The topic of feminism is host to a lot of misunderstanding and confusion. For me, somebody who studied sociology at both GCSE and A-Level, feminism has always been quite simple – it’s the belief in the social, political and economic equality of the sexes. However, for those people who haven’t been taught what feminism is, their lack of education on the subject means that they usually believe the stereotypes. I’ve lost count how many times I’ve had somebody find it funny or shocking that I consider myself a feminist, when they themselves aren’t even sure what the term means.
For the most part, people who don’t understand what feminism is are harmless – and are often willing to be educated on the subject by people who know more. But there are instances where a lack of knowledge can become harmful – one example being people who are vocal on the topic of women’s rights being sent death and rape threats online. Another, less obvious, example of how people not being educated on feminism can be harmful is how it can affect the movement itself. If one person is scared of identifying themselves as a feminist because they don’t want to be associated with the “man-hating, bra-burning” label that the movement has gained over the years, then it only detracts from the amount of power the movement has on issues it’s trying to tackle.
How do you solve these issues?
There’s only one way that this kind of confusion and general lack of knowledge on the topic can be counteracted – and that’s teaching feminism in schools.
Not only will teaching feminism in schools clear up any miscommunication surrounding the ideas of feminism, but it will help people from a young age start to understand exactly what impact gender has on a person’s life. The feminist movement is dedicated to eliminating rape culture, gender roles, getting rid of the pay gap, ensuring votes for women all over the world, increasing the representation of all minority groups in industries that mainly consist of white, straight cisgendered males, as well as telling anyone and everyone that your gender does not define you – and whatever gender you do or do not identify with should have no effect on the lifestyle you lead.
Image: Laura Forest/Flickr
Teaching feminism in schools will mean students will become more aware of the issues affecting their gender. It will give people the information and ability to fight back against any kind of gender-based discrimination that they may face in their lifetime. It will mean girls can feel confident walking down the street in whatever they want and not fear sexual harrassment. It will mean a boy can cry in front of his friends and talk about his emotions without being called out on it. It will mean an LGBTQ+ person can come out in an environment that is safe and understanding.

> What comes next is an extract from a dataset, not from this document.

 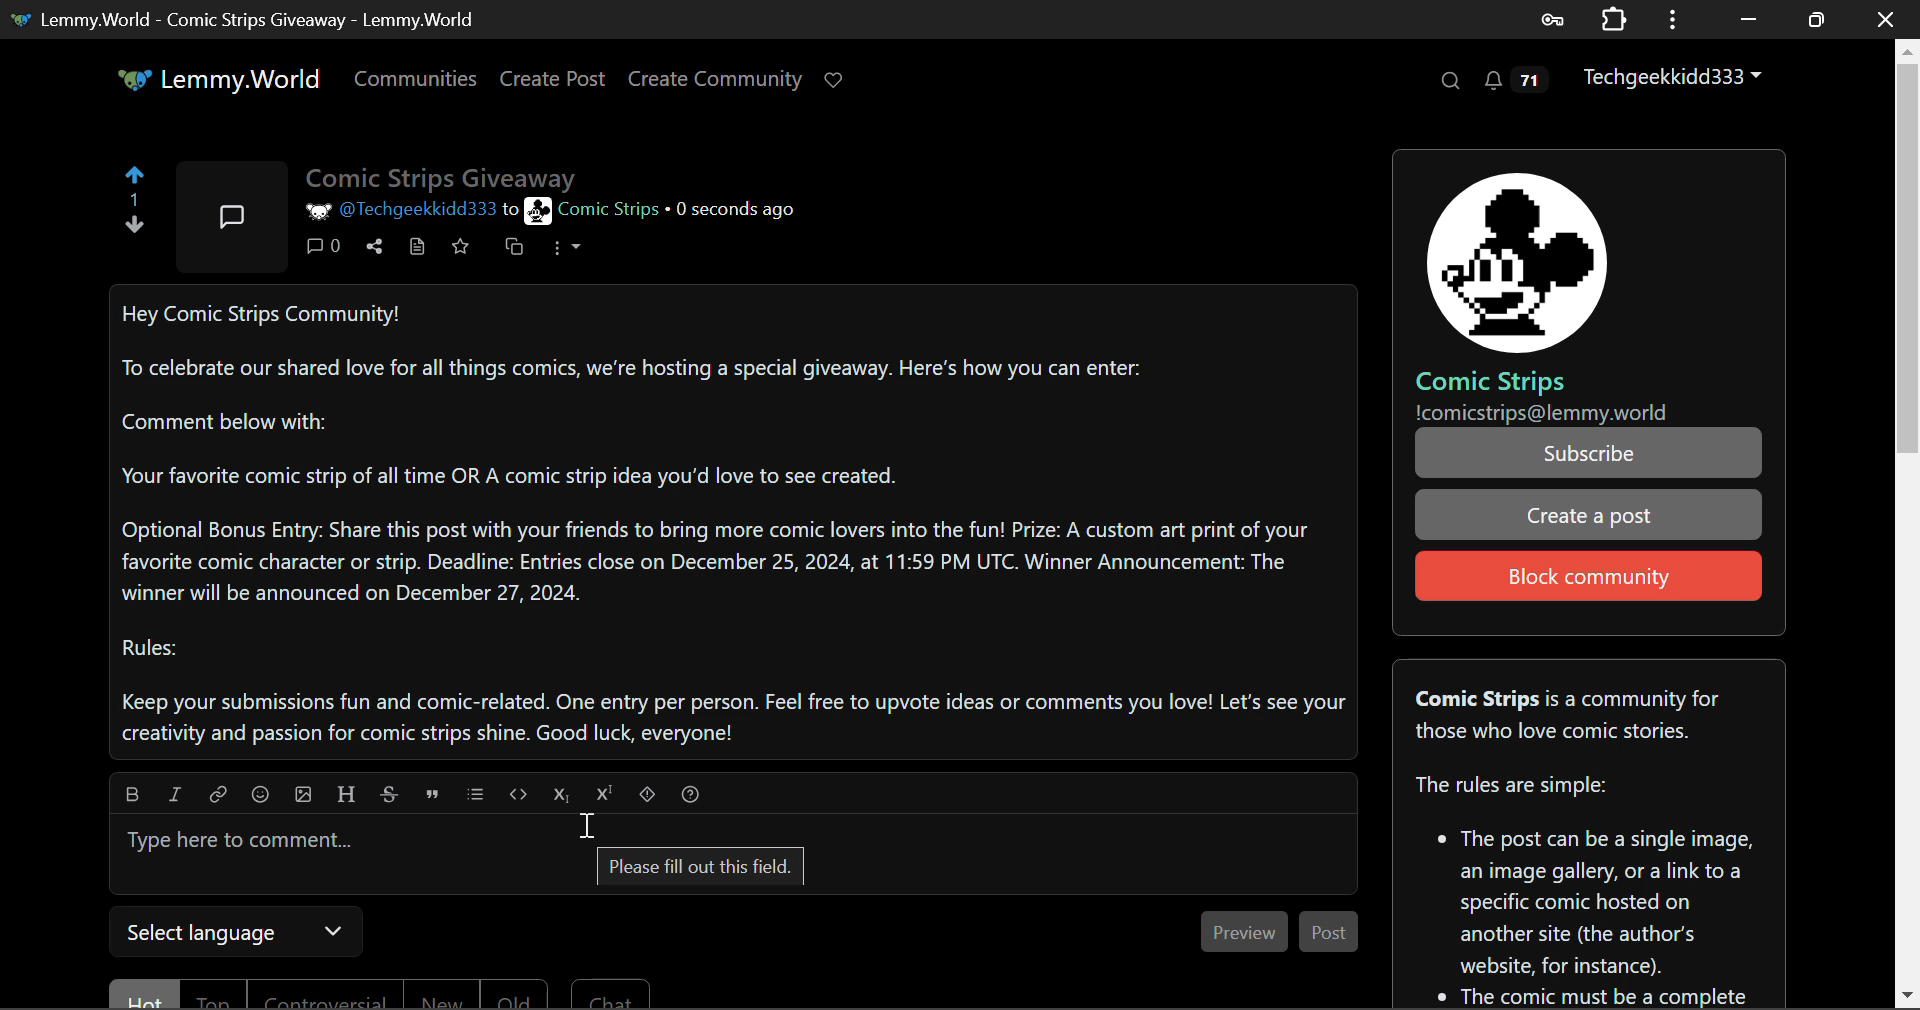 I want to click on Create Community, so click(x=715, y=77).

Not only this, but teaching intersectional feminism in schools will mean that pupils are aware of the experiences of women from other cultures. People being aware that the issues women from the UK face are entirely different to the issues that women from Saudi Arabia face will promote the kind of cultural understanding that the feminist movement needs in order to tackle issues such as cultural appropriation, black-face and the white-washing of the film industry.
Stop the stigma
As a feminist myself, it’s easy to say I’m bias towards the teaching of feminism in schools – but even while trying to be as objective as I can be on the idea, I still fail to see why it would be a negative thing. Teaching feminism in schools isn’t the same as forcing all school children to become feminists. I was taught conservativism in schools – but it doesn’t mean that I identify as a conservative and voted for David Cameron.
What it does mean, however, is that when the issue of conservativism comes up in conversation I am able to have a polite and well-informed discussion on the subject. And I personally believe that if the same thing was done with feminism, it would stop a lot of the controversy and stigma surrounding the movement in the first place.